── EXTRAIT DU DOCUMENT

L’armée aurait du se rappeler qu’en 1779, l’inventeur de la locomotion automobile, l’illustre Cugnot, avait été traité de visionnaire par des hommes considérables de son temps parce qu’il prétendait « substituer aux voitures et chevaux qui traient l’artillerie, des machines à feu mises en mouvement par des pompes et pistons ».
Cugnot n’avait qu’un tort, celui de s’être trouvé de plus d’’un siècle en avance sur ses contemporains et d’avoir, par suite, suscité l’opposition irréductible de ce personnage immuable et tout puissant qui existait déjà sous Louis XVI sous un autre nom que celui de M. Lebureau.
Il semble que cette opposition ait disparu et qu’un souille nouveau anime, du plus petit au plus grand, les artilleurs de 1913.
Le général marquis de Saint-Auban, s’il vivait encore, déplorerait une fois de plus « la manie des nouveautés portée à un point à peine croyable et l’illusion qui faisait donner, en 1768, des ordres pour l’essai d’une pareille machine » !
Mais il finirait sans doute par comprendre qu’un engin capable de traîner, à travers champs, les lourds tombereaux chargés de betteraves de nos départements du Nord, n’éprouverait pas de difficulté sérieuse à amener, sur la ligne de feu, les canons à tir rapide de notre artillerie lourde et surtout à les alimenter en munitions. Il reconnaîtrait peut-être alors que, contrairement aux affirmations de l’Ecclésiaste, il n’est pas impossible de rencontrer quelque chose de nouveau sous le soleil.
EMPLOI DU TRACTEUR EN TERRAIN VARIE
Enfin, et pour terminer cet article, je vous joins ci-après les recommandations de l’utilisation du tracteur en terrain varié.
En terrain varié les obstacles rencontrés sont de natures très diverses et peuvent généralement se ranger dans les catégories suivantes. Sol dur et glissant (Cas du pavé mouillé).

────

- SÉRIE D'EXERCICES
1. Dans l'extrait sur Cugnot, récrivez plus brièvement le paragraphe qui commence par « Cugnot n’avait qu’un tort » en conservant ses faits principaux.
2. Écrivez la suite de l’extrait sur Cugnot et le tracteur d’artillerie, à partir de sa dernière phrase.
Vous n'aurez pas besoin des lignes pour ce travail.

── LIGNES ENREGISTRÉES

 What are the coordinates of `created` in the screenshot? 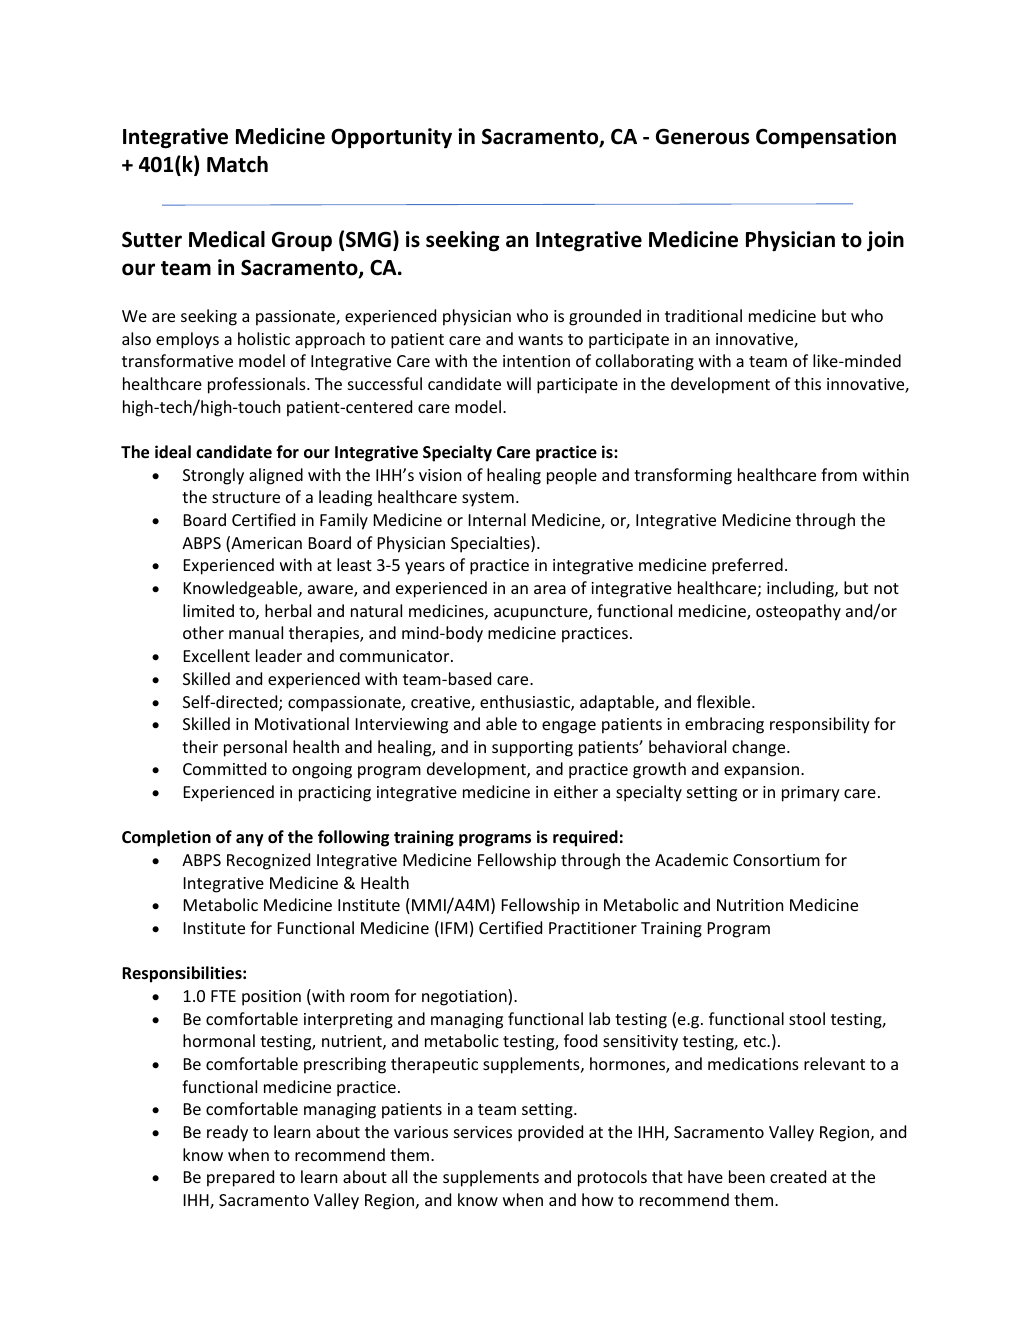 It's located at (798, 1176).
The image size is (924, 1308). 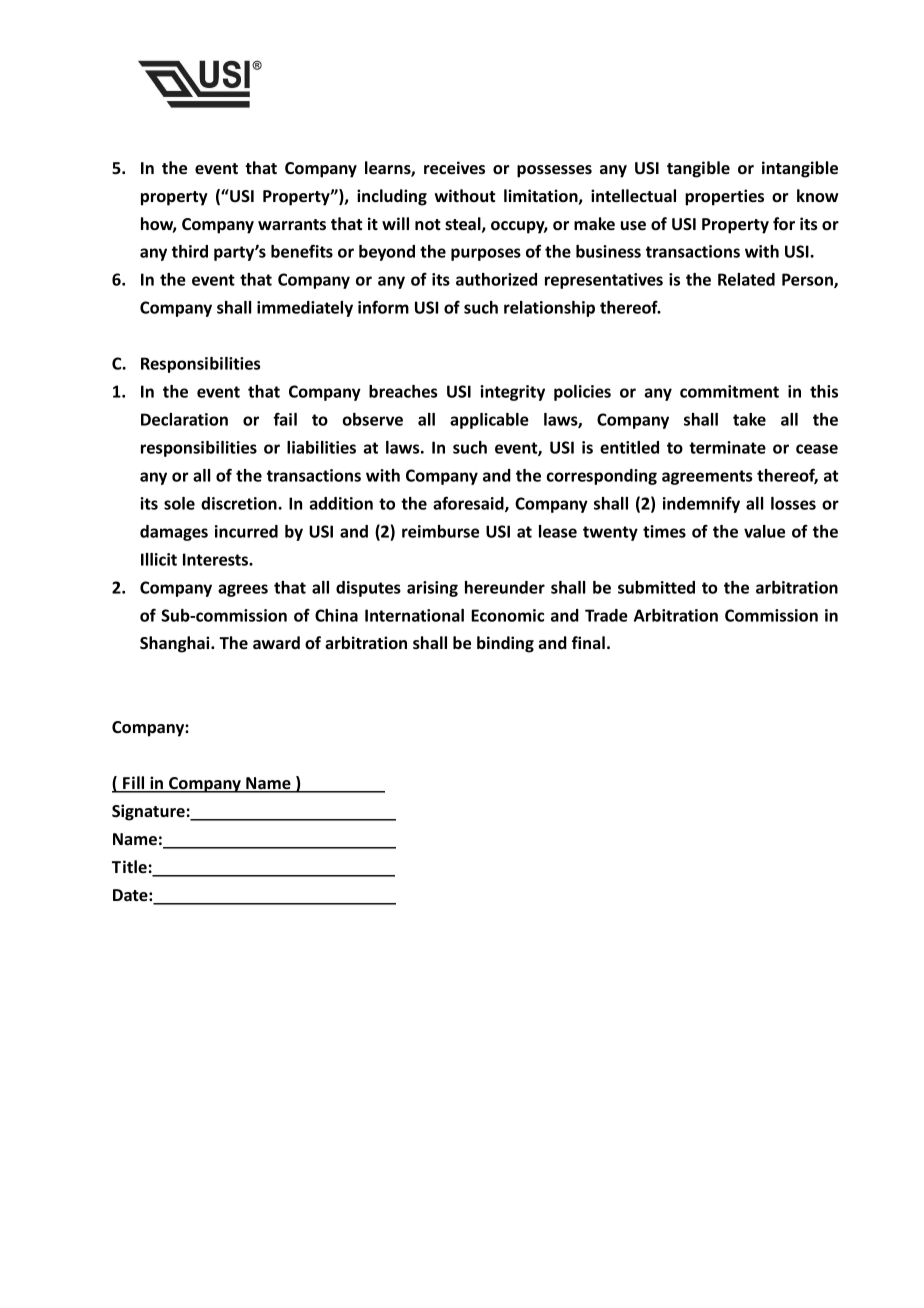 I want to click on properties, so click(x=724, y=197).
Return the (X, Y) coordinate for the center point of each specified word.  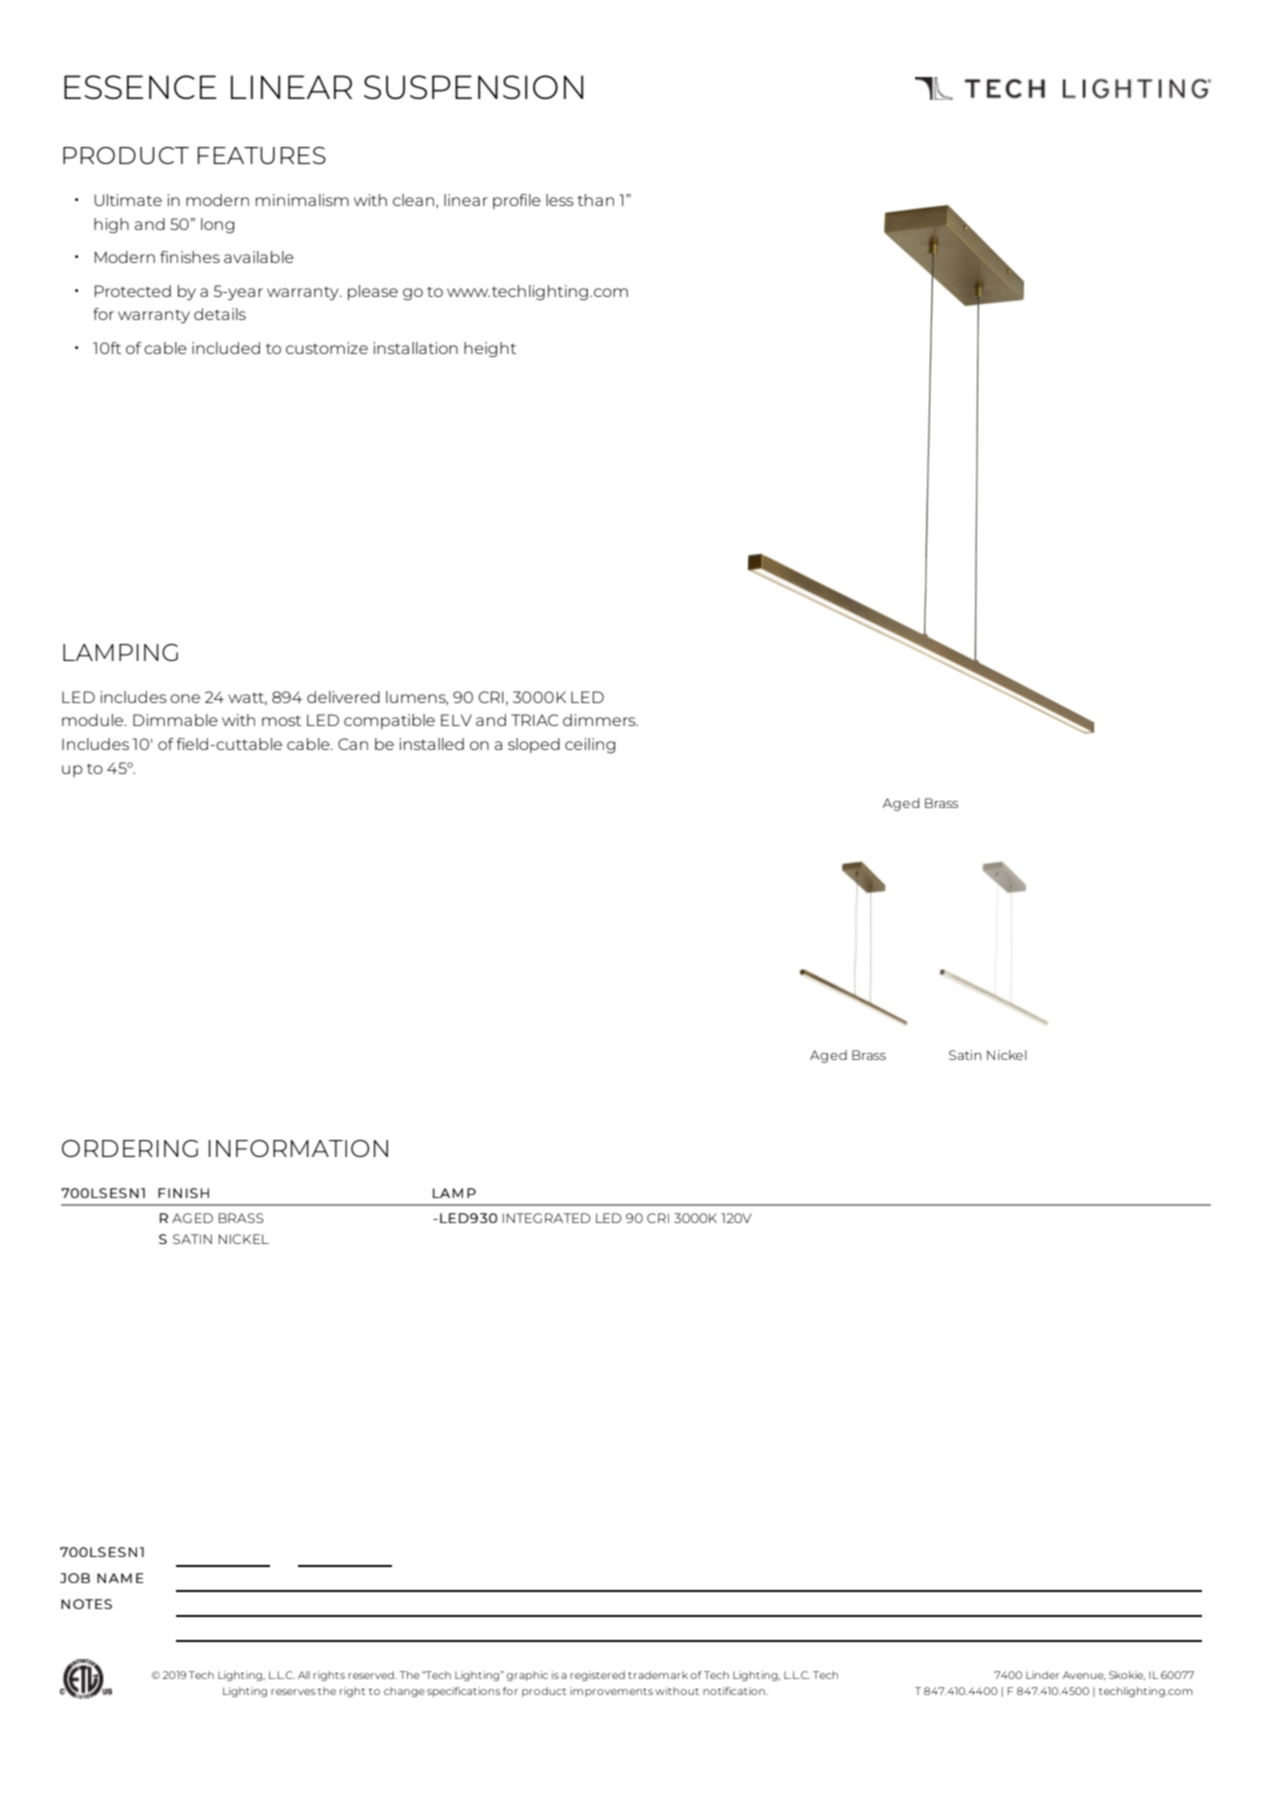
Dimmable (175, 720)
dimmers (600, 720)
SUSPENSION (473, 87)
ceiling (590, 745)
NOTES (86, 1604)
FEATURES (262, 155)
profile (517, 201)
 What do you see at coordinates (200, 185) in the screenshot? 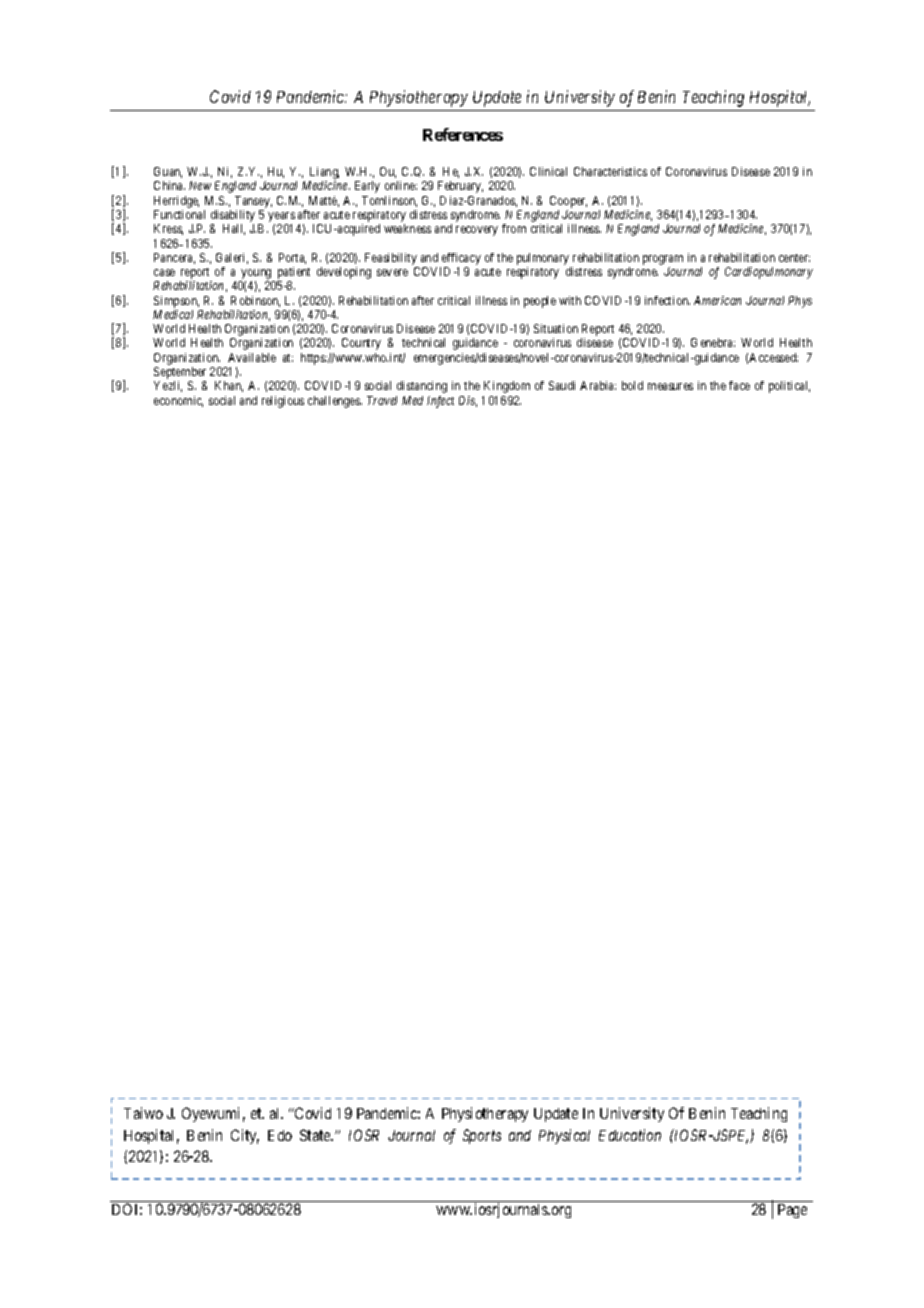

────

- LES RÉPONSES
1. Le seul tort de Cugnot fut d’avoir plus d’un siècle d’avance sur ses contemporains. Cela lui valut l’opposition irréductible d’un personnage immuable et tout-puissant, qui existait déjà sous Louis XVI sous un autre nom que celui de M. Lebureau.

2.
Les roues patinent : jeter sous les roues du sable, des scories, des cendres, du machefer.
Monter les chaines antidérapantes.
Quand deux roues seulement patinent, bloquer le différentiel.
Quand les moyens précédents ne suffisent pas, tirer le train remorque par remorque, ou tirer le train au treuil.
Sol couvert de neige.
Mêmes observations que précédemment, sauf pour le sable qui ne donne pas de résultats.
Sol argileux.
Les remorques donnent beaucoup de tirage.
Les roues du tracteur s’enfoncent et patinent, ou le moteur cale.
Si les roues patinent, monter les chaines ; si cela ne suffit pas, monter les ceintures de roues.
Si le moteur cale, remorquer voiture par voiture, ou employer le treuil.
Remarque. — Quand les roues s’engagent dans le sol jusqu’au moyeu, plusieurs organes de la direction prennent contact avec le sol.
Il faut manœuvrer le tracteur avec beaucoup de précautions pour ne rien fausser et, au besoin, dégager ces organes à la pioche. (Se méfier des manœuvres en marche arrière.)
Fossés et levées de terre.
Avant d’aborder l’obstacle, se rendre compte si le treuil, les organes de direction ou les coffres ne prendront pas contact avec le sol.
Écrêter le terrain pour obtenir le passage de ces organes.
Si, par une fausse manœuvre, l’un de ces organes prend contact avec le sol, arrêter de suite le tracteur, et dégager à la pioche.
Ces obstacles ne doivent pas être pris obliquement, mais de front.
Passage d’un tronc d’arbre.
S’assurer d’abord qu’aucun organe ne prendra contact avec le tronc d’arbre entre les roues avant et les roues arrière.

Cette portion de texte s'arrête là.